### DIRECTIONS FOR THIS TASK
Output begins at the line with "How do I perform: Tick" and ends at the last line of the records below. Copy each line in that span exactly, and leave out pictures.

### DATA RECORDS
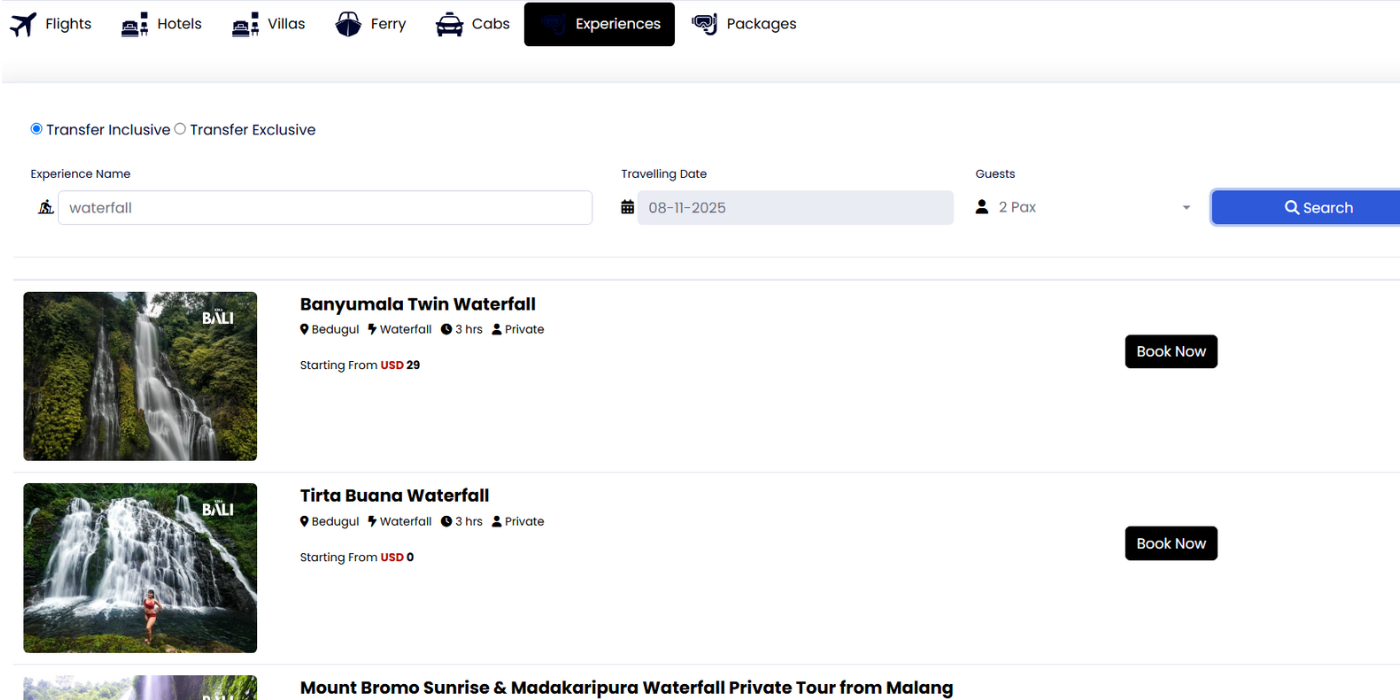Select the Transfer Inclusive radio button
The width and height of the screenshot is (1400, 700).
37,129
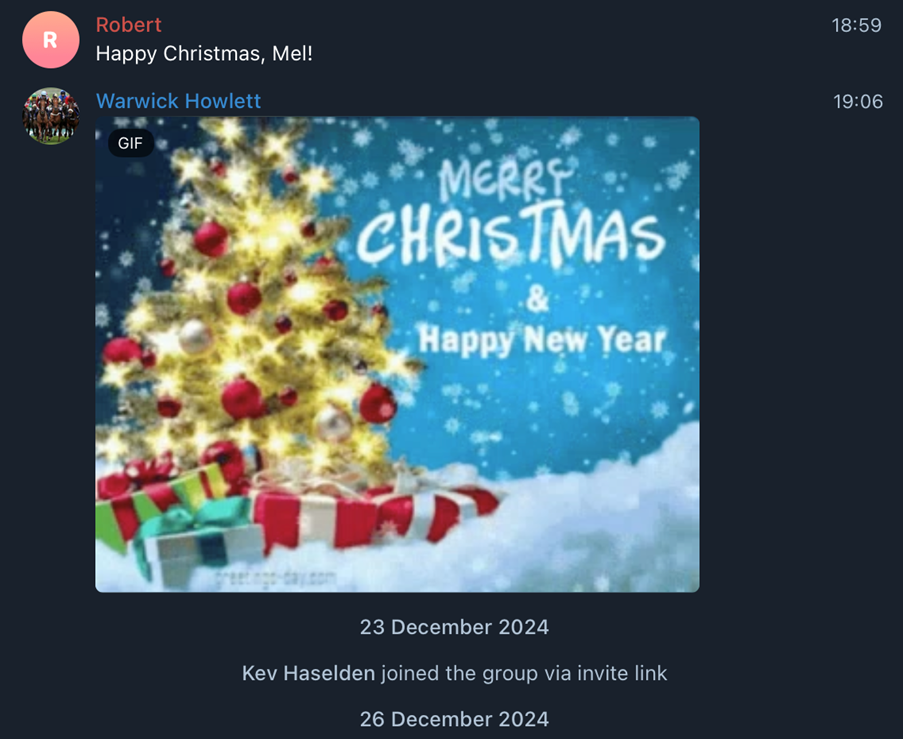Screen dimensions: 903x739
Task: Open Robert's pink R avatar
Action: 51,40
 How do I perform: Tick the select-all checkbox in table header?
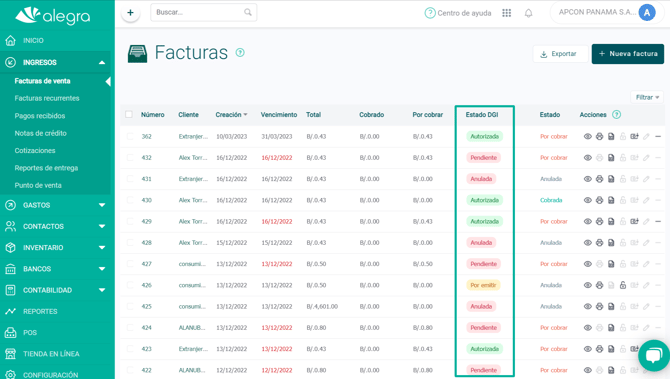click(x=129, y=115)
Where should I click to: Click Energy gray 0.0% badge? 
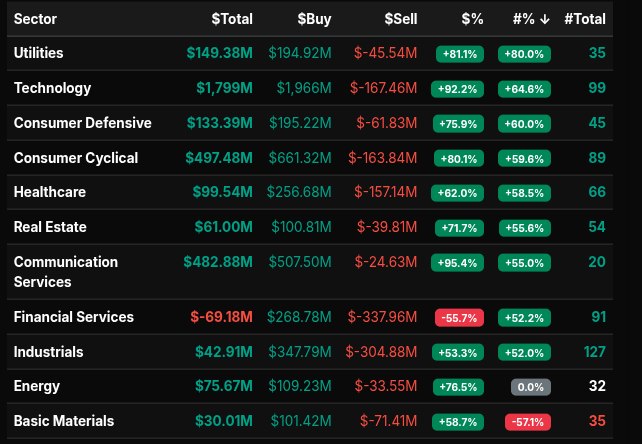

### EXERCISE RESULT
 How do I perform: Tick the select-all checkbox in table header?
click(x=129, y=115)
Where should I click to: Click Energy gray 0.0% badge? 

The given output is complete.